The character of Jessica, when she is analysed carefully, reveals a number of different competing interpretations. On the one hand, it is possible to view her as a daughter who has suffered greatly because of her father and his miserly nature. She complains to Launcelot in Act II scene 3 for example that the house of her father "is hell" and she is sad that he will leave, as he offered the only light and happiness that she was able to experience. She is shut up and locked up just as carefully as her father's wealth, and it is clear that this would be difficult for her to cope with.
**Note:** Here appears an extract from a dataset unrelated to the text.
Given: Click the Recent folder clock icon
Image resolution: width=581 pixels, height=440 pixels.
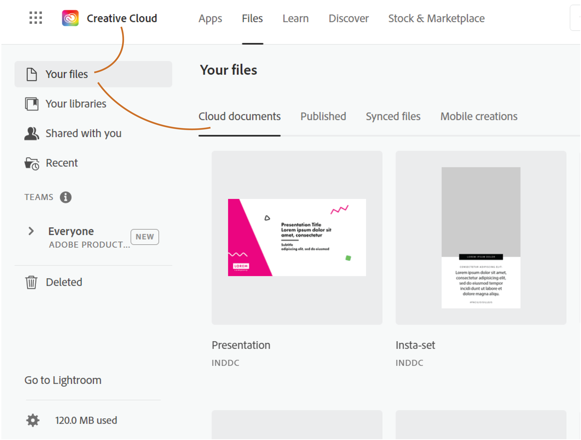Looking at the screenshot, I should 32,164.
However, on the other hand, the text also reveals a very different kind of Jessica that is in many ways opposed to a character who engages the audience's sympathy. This is the Jessica that plots to steal her father's entire wealth and then goes on to spend it, if Tubal is to be believed, in a deliberately profligate way. In Act III scene 1, Tubal deliberately provokes Shylock by telling him of how his daughter is spending his wealth that he has worked so hard to accumulate:
One of them showed me a ring that he had of your daughter for a monkey.
This ring, being a gift from Shylock's wife to him when he was a bachelor, seems calculated deliberately to hurt and wound. This gives a very different impression of Jessica as a wanton individual whose stealing of her father's wealth and her deliberate marriage to a Christian is meant to wreak as much damage on her father as possible, which gives the audience a very different impression of her character.